++++ Data for processing

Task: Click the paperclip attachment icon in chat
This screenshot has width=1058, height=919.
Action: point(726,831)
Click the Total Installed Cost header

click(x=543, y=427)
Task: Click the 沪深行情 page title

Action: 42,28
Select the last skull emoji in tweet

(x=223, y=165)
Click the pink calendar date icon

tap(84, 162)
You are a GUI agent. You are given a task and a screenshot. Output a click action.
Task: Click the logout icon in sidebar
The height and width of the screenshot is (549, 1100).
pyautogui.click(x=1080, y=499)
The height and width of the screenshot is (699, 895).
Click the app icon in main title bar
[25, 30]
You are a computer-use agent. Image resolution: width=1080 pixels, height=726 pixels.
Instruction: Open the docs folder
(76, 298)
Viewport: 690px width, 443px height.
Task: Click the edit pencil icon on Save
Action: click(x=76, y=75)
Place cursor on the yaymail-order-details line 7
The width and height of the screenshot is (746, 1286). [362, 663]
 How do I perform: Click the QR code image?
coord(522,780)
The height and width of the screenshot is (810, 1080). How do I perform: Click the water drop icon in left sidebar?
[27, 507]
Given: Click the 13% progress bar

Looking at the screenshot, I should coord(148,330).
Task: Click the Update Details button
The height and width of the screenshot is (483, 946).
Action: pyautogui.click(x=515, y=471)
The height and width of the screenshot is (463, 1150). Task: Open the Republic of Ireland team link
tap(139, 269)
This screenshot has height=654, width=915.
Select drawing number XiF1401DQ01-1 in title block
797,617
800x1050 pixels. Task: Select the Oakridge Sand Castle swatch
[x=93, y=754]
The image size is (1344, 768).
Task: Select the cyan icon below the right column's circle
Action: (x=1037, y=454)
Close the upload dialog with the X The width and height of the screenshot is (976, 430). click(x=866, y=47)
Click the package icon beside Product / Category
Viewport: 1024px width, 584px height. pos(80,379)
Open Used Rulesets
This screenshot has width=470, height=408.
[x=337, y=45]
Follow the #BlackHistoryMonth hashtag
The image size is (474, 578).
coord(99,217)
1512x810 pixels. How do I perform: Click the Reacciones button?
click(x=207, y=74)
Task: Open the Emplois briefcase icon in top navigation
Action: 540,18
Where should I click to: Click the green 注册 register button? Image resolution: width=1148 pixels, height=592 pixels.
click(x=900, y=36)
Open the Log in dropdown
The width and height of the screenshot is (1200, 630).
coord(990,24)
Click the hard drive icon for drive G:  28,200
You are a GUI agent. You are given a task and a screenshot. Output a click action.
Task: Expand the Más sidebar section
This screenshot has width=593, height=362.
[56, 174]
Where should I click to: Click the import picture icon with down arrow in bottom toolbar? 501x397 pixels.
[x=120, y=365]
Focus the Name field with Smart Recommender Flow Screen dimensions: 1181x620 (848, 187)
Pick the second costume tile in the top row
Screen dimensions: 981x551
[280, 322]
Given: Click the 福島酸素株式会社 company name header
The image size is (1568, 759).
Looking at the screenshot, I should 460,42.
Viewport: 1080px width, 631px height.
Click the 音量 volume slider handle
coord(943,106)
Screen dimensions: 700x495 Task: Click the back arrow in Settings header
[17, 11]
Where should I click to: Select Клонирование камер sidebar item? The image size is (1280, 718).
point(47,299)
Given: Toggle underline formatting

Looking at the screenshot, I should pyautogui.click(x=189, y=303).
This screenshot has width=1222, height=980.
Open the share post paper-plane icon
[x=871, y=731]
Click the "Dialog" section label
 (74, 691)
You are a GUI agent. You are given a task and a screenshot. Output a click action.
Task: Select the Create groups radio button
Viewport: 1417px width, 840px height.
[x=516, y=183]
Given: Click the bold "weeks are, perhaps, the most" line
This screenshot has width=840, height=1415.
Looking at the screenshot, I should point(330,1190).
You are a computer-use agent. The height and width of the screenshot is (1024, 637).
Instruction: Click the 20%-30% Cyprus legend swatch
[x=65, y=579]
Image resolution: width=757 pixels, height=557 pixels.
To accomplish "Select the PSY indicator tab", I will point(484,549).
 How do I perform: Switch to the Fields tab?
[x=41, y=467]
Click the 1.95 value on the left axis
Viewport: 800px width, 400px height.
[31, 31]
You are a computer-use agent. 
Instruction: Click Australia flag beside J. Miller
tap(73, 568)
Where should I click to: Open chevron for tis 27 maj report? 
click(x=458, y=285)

++++++++

• _Task prompt_: Would you print exactly and only the lines of the material above that run from the line with "Where should I click to: Select" through the line with "Task: Select the Create groups radio button", both included?

• _Response to this exercise_:
Where should I click to: Select Клонирование камер sidebar item? The image size is (1280, 718).
point(47,299)
Given: Toggle underline formatting

Looking at the screenshot, I should pyautogui.click(x=189, y=303).
This screenshot has width=1222, height=980.
Open the share post paper-plane icon
[x=871, y=731]
Click the "Dialog" section label
 (74, 691)
You are a GUI agent. You are given a task and a screenshot. Output a click action.
Task: Select the Create groups radio button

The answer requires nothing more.